Nouvelles de Saint-Pétersbourg

par

Le Portrait

Première partie

 

Tchartkov, un jeune peintre prometteur et mélancolique, alterne moments d’exaltation et de dépression. Le plus grand risque pour lui serait, d’après son maître, de se laisser aller à son penchant mondain, à gâcher son talent dans la peinture à la mode. Un jour, Tchartkov tombe, chez un brocanteur médiocre, face à un tableau représentant un vieillard au regard particulièrement réaliste. Il l’achète avec le peu d’argent qui lui reste. Pendant la nuit qui suit, Tchartkov ne cesse de rêver que le vieillard sort du tableau pour lui offrir mille ducats. Au matin, alors que le propriétaire de sa chambre vient lui réclamer son loyer, Tchartkov se rend compte qu’effectivement mille ducats sont cachés dans le tableau du vieillard.

Au lieu de se servir de cette somme pour mener une vie bien rangée de peintre studieux, Tchartkov cherche aussitôt le luxe. Très vite, grâce à un article élogieux, il devient la coqueluche des aristocrates qui viennent le voir pour se faire portraiturer dans des postures fantasmagoriques. Mais à force de s’adonner à ces tâches artistiquement peu gratifiantes, Tchartkov devient paresseux, s’embourgeoise, corrompt et perd ce qu’il pouvait avoir de prometteur.

Un jour, on le fait venir à l’Académie pour contempler le tableau peint par un de ses anciens camarades. Devant le sublime tableau, Tchartkov prend conscience qu’il a gâché son talent. Dès lors, il se met à acheter tous les tableaux qu’il trouve beaux pour les mettre en lambeaux.
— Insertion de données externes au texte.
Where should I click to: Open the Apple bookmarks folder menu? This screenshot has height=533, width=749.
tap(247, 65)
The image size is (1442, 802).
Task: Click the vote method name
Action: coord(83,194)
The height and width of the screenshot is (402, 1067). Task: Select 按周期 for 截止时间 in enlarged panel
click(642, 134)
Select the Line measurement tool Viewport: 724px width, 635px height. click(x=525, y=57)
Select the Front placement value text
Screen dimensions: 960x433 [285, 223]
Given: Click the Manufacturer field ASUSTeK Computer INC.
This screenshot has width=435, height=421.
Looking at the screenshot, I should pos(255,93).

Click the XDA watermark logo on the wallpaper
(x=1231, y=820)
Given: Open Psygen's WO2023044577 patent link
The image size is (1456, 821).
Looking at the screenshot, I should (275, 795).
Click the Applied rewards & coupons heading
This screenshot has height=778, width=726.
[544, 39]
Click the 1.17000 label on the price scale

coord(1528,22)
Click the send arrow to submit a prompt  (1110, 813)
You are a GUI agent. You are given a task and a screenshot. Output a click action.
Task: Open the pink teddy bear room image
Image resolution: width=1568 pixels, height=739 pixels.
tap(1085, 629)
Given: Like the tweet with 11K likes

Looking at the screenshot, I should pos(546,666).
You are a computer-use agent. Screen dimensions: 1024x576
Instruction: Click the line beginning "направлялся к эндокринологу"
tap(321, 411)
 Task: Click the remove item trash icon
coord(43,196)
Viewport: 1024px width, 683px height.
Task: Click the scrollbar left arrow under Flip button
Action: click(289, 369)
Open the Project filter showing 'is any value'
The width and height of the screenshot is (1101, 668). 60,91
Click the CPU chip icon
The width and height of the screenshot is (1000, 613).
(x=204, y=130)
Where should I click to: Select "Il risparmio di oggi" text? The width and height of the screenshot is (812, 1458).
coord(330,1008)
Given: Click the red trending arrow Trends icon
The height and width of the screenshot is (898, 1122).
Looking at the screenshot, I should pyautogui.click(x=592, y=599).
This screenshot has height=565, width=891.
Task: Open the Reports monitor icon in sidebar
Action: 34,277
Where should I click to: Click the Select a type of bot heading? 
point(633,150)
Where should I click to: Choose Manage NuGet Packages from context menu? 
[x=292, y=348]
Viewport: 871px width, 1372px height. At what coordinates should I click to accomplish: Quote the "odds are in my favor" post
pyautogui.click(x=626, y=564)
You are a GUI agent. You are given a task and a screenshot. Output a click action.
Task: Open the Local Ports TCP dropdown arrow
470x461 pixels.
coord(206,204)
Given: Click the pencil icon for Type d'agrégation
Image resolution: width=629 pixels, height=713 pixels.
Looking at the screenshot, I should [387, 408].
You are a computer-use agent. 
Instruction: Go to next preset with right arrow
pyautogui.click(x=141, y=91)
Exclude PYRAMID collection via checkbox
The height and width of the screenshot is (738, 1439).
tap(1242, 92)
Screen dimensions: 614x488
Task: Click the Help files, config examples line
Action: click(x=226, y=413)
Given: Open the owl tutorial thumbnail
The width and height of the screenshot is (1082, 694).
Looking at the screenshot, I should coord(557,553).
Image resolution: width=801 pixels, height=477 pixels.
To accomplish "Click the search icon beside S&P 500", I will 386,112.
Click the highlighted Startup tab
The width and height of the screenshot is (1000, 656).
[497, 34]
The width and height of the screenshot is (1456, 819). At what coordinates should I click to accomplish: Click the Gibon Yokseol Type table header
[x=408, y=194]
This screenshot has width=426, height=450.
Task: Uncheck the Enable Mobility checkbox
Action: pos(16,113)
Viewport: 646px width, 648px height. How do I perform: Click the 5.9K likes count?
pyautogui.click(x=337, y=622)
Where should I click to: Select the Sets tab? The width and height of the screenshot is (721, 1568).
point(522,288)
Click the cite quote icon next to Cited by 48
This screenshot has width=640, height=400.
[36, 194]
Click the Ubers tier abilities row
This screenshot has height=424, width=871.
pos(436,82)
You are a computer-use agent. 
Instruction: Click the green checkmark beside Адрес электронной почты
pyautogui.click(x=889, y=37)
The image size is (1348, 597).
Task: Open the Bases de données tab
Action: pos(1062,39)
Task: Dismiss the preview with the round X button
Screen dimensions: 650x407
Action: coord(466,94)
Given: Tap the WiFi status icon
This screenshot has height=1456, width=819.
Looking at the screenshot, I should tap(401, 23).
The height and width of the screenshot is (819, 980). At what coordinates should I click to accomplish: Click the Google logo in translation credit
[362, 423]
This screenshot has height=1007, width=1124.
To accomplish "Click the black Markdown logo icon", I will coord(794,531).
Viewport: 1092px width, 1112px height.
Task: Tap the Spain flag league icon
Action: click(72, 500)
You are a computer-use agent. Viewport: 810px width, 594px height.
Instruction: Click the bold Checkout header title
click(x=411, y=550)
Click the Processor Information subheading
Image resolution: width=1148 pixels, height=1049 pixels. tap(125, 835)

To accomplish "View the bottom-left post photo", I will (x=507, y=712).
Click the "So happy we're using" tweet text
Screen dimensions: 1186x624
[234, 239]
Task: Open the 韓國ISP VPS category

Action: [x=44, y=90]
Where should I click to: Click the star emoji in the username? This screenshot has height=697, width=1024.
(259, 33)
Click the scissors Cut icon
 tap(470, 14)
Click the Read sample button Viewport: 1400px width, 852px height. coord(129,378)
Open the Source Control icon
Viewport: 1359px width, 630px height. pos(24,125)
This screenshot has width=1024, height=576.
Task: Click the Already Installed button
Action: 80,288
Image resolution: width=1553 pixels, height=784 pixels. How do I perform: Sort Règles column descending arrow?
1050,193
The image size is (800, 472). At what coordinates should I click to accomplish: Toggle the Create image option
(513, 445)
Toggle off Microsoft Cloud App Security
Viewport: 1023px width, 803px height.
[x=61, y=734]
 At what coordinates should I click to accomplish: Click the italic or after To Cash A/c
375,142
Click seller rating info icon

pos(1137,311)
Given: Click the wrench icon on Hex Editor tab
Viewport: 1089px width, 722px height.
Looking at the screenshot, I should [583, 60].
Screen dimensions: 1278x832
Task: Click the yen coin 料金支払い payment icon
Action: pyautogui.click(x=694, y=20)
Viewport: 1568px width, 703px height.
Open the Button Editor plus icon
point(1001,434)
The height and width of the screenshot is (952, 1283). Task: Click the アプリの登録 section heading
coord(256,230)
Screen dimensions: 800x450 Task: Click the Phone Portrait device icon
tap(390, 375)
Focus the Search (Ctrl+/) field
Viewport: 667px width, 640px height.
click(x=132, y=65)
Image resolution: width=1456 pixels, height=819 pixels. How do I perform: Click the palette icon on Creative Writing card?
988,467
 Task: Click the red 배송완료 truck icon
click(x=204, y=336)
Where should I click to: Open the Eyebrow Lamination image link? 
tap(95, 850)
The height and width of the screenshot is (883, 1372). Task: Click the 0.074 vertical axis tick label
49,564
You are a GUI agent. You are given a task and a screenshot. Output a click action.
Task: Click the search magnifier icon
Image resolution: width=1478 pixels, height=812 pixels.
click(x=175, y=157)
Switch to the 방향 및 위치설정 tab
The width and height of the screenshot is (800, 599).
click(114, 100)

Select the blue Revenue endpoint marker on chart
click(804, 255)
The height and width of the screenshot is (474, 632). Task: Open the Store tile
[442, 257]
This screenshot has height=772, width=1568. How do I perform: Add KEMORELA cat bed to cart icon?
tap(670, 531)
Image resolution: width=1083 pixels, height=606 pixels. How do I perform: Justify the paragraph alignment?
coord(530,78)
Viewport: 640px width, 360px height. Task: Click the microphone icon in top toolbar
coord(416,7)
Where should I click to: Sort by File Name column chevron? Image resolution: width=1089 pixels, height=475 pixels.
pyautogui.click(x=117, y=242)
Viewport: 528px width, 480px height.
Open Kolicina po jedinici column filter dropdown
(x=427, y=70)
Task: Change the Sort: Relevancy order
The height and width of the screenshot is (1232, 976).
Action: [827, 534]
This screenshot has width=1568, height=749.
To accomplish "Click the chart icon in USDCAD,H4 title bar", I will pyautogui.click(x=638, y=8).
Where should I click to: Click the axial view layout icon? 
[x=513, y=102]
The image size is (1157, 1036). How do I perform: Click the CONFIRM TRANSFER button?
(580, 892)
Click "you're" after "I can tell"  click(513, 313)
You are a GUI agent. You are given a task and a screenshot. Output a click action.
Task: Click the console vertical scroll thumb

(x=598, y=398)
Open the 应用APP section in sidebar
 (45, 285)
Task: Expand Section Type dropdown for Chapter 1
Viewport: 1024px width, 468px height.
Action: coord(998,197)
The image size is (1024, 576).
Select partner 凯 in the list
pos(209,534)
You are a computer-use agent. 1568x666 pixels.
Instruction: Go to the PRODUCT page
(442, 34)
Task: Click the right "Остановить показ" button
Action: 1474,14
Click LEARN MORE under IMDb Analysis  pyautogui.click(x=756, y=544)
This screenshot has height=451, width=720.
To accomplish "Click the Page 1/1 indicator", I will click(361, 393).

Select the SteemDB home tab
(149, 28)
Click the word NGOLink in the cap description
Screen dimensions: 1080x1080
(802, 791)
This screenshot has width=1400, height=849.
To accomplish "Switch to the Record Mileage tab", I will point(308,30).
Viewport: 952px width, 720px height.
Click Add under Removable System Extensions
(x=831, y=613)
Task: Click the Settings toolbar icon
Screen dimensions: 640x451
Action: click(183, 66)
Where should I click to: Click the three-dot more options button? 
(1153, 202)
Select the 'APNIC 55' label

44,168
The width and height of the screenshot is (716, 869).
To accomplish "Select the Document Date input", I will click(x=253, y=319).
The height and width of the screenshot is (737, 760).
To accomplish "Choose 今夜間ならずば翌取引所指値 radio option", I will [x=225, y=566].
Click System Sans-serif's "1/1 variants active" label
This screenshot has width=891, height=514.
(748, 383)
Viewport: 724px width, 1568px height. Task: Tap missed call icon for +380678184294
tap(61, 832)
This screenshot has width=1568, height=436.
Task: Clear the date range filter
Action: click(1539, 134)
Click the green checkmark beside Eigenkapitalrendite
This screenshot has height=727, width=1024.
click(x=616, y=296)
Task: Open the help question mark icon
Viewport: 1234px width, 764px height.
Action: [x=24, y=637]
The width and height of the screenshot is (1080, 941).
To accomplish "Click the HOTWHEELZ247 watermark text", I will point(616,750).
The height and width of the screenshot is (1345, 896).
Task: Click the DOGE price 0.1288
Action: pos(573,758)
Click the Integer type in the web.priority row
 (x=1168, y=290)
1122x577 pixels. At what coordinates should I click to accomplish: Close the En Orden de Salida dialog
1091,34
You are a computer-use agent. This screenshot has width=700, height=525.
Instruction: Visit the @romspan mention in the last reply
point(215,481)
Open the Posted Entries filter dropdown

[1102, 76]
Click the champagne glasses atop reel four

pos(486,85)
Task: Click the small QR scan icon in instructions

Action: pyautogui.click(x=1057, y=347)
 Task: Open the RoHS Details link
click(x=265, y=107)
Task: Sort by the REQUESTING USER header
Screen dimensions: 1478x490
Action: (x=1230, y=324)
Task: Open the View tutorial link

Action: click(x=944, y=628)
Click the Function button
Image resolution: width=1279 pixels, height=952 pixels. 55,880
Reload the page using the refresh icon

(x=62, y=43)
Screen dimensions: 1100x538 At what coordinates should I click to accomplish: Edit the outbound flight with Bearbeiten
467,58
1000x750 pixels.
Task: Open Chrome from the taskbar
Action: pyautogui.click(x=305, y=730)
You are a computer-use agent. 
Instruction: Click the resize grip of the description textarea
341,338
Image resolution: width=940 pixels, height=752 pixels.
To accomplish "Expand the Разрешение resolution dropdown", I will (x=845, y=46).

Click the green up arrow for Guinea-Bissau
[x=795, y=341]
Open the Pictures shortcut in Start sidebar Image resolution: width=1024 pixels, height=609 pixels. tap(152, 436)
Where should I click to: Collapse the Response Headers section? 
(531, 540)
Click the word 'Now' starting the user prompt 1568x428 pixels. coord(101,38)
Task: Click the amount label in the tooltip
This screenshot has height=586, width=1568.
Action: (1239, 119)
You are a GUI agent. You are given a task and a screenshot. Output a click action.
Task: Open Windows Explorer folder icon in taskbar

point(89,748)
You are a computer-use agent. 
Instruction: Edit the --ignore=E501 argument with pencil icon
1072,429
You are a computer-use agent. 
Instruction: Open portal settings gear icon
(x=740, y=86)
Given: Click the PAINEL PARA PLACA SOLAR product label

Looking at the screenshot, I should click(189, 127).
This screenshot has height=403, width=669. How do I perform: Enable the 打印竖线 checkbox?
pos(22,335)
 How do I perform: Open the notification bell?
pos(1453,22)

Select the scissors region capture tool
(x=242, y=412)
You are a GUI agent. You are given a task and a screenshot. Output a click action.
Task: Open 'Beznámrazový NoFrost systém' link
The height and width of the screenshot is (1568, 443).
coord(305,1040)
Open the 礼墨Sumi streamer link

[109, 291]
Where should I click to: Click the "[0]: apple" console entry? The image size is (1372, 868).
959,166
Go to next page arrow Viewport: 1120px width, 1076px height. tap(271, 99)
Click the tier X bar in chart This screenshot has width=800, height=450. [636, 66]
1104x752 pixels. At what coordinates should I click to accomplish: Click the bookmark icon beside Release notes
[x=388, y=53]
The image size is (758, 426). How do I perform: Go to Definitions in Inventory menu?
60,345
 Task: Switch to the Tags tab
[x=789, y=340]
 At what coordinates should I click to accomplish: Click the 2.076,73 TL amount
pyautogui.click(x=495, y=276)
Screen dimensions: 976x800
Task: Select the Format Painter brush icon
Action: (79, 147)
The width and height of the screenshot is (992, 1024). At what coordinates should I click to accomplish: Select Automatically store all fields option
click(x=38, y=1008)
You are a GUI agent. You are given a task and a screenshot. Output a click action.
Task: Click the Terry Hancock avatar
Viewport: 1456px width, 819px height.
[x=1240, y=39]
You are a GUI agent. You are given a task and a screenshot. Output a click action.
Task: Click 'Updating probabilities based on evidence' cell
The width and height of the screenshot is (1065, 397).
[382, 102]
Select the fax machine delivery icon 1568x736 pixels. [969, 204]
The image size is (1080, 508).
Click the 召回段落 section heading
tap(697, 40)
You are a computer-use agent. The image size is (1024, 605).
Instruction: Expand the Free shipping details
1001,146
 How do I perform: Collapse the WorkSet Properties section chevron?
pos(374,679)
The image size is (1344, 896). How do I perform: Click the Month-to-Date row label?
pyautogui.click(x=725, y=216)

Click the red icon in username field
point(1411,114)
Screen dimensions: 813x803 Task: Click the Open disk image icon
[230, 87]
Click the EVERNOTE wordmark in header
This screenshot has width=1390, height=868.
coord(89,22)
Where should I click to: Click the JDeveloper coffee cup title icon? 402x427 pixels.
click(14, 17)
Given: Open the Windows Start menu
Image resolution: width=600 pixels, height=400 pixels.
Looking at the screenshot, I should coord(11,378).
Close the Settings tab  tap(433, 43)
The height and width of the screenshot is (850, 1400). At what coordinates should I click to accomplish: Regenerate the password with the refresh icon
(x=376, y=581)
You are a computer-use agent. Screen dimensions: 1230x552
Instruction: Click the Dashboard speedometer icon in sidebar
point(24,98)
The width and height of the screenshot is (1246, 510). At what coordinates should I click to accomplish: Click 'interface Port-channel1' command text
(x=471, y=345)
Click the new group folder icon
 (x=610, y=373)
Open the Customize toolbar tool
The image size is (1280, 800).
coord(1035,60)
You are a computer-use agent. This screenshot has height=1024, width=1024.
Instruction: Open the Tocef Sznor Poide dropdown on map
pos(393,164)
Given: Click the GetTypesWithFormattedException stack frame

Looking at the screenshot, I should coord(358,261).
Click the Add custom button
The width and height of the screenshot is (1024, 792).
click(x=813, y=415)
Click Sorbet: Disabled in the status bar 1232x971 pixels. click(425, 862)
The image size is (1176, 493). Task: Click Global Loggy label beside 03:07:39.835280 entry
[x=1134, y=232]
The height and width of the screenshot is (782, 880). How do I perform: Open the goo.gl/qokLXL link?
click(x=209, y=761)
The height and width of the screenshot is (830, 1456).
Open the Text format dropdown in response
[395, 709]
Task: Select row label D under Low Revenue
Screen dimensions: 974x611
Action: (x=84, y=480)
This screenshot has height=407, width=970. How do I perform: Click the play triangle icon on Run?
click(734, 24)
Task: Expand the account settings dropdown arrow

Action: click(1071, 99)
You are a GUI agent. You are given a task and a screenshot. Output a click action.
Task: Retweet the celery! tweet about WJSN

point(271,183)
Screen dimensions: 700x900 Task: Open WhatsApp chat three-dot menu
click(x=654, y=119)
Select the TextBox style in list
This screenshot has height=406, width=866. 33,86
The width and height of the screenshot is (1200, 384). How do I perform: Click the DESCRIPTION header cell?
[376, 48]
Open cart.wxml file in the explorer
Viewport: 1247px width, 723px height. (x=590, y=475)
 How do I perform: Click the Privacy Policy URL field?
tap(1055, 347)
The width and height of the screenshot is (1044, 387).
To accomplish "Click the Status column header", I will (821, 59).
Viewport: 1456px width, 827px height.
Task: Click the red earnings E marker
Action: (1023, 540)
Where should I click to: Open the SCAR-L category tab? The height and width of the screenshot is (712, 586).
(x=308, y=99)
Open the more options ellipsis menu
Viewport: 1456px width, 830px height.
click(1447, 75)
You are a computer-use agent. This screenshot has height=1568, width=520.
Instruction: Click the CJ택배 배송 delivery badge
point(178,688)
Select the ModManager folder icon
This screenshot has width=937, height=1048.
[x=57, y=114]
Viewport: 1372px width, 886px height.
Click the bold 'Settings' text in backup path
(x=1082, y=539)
Il plonge progressivement dans la folie furieuse et finit par se laisser mourir.

 

Seconde partie

 

On assiste à la vente aux enchères des biens d’un défunt, et plus particulièrement d’un tableau représentant un vieillard au regard particulièrement réaliste. Alors que les acheteurs débattent pour s’octroyer le tableau, un jeune homme fait irruption et demande à ce qu’on lui remette l’œuvre. Pour convaincre l’assemblée, il raconte son histoire : dans le quartier très pauvre de Kolomona, il y avait un usurier qui, disait-on, causait la mort de tous ceux à qui il prêtait. Un jour, il se fit portraiturer par le père du jeune homme, qui ne parvint jamais vraiment à terminer le tableau : dès qu’il s’y essayait, il se trouvait profondément tourmenté et abandonnait. Au décès de l’usurier, en qui il croyait reconnaître le diable incarné, le père devint neurasthénique et ne sortit de son apathie qu’au prix de nombreux efforts et sacrifices. Désireux de limiter la malédiction liée au tableau, le père, qui n’avait plus le tableau en sa possession depuis longtemps, envoya son fils à sa recherche.

Le jeune homme explique que c’est la première fois, depuis quinze ans, qu’il trouve un tableau ressemblant à la description faite par son père. Mais alors qu’il désigne l’oeuvre du doigt, il se rend compte qu’elle s’est volatilisée. L’assemblée en reste hébétée.